Theodore Kingsmill Moore - A Man May Fish
Herbert Jenkins 1960
Written in 1960, but with the quality of the great thirties literature, A Man May Fish has a character all of its own and has to be one of the best books about fishing ever written. This is probably a reflection of the character of the author, an extraordinary man who among many other achievements served as a judge in Irish Supreme Court and who only died a few years ago.

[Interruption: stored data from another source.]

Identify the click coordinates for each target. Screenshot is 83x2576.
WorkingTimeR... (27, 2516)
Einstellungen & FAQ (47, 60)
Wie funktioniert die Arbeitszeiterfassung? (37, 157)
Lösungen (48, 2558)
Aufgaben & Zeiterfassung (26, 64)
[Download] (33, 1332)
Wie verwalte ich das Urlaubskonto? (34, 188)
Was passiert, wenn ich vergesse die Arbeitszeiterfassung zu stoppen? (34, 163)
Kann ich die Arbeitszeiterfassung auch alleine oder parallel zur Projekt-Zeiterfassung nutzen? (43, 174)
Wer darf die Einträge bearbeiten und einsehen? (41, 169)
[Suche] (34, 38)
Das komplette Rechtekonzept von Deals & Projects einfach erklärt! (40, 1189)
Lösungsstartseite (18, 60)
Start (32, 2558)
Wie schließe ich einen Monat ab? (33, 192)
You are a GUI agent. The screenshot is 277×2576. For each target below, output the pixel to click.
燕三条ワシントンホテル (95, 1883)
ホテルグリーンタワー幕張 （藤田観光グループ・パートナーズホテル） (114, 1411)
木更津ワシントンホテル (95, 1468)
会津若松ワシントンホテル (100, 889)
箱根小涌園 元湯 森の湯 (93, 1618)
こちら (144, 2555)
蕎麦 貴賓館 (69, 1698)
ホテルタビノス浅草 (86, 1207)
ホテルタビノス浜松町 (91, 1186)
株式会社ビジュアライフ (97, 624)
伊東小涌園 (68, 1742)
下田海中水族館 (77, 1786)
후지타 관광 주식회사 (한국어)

Kingsmill Moore was a skilled fisherman who had a lifetime's experience of angling for brown trout, sea-trout and salmon in Donegal to draw on. He was the subject of a enough tales to write another book, but my favourite was a comment made by an old man in the West of Ireland, who remarked in Gaelic to his gillie, 'There goes the last of the ould lot and he's sticking it out well.'
The book begins with the statement: 'It may have been fortunate that fishing was not made too easy.' It ends with a frustrating hint at all the other stories he could have told - '... of the magician of Fermoyle (though that was only one of Jamesie's tales); of the house abandoned when the roof was ready because it had been built across a fairy pass; of the lad who described to me how, as a boy, he had been taken away by the fairies and returned by them because he would not eat or drink, none the worse save that he was deaf and dumb for a fortnight - indeed rather the better for the fairies had given him the whisper and the touch for a sick cow; of the fears and hauntings of that wild upland, and the great grey boulders that play grandmother's steps with you as the night closes in.' In between it is solid gold.